*WHAT YOU NEED TO DO*.
Report, as a bare number, how many lines in the data contain "sidebar".

Top of DATASET RECORDS

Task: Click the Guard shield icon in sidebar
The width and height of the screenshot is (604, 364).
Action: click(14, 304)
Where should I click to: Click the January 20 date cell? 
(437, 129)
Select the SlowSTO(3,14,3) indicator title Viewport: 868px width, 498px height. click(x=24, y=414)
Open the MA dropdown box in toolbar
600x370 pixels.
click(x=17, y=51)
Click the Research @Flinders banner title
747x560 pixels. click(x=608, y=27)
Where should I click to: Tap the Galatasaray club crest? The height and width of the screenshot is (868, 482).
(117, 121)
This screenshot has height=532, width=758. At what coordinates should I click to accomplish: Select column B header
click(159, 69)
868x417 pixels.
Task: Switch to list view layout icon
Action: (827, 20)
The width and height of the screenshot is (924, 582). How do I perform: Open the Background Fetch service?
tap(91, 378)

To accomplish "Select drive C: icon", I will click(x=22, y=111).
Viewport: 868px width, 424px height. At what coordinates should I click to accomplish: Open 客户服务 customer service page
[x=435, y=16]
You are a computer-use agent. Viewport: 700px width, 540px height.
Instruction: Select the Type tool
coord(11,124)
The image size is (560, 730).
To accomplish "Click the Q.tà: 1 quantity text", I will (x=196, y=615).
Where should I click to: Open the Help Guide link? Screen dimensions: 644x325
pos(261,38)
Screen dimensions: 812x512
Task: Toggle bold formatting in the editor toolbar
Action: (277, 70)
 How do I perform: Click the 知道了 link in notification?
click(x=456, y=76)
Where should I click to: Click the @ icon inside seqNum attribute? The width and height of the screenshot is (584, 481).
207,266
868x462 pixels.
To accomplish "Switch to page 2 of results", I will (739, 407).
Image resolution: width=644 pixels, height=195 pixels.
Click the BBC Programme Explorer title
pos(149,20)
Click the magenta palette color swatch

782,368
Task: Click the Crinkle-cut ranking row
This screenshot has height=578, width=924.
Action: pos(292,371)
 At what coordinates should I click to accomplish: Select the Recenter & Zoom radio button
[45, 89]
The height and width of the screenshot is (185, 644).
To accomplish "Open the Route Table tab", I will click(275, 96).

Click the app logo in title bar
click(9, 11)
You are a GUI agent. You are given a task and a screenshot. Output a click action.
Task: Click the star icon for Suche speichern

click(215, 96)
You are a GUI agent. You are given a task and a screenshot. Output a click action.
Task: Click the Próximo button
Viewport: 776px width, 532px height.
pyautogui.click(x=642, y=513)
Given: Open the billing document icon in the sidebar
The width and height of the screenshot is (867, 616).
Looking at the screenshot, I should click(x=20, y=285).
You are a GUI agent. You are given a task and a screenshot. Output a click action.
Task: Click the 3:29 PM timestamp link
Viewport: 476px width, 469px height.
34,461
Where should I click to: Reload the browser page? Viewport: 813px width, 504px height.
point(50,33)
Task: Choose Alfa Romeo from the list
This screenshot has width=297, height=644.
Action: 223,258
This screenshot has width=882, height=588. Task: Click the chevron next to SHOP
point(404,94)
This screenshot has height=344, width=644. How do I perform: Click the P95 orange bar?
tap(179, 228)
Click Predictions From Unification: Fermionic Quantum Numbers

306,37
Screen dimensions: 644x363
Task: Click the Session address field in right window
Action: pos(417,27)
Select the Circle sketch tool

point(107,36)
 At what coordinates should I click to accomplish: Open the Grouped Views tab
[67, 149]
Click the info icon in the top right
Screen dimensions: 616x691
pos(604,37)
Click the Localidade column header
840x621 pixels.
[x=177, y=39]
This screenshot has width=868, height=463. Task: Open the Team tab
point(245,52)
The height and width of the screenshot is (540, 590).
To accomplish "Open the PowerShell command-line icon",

Bottom of DATASET RECORDS

*TASK RESULT*.
2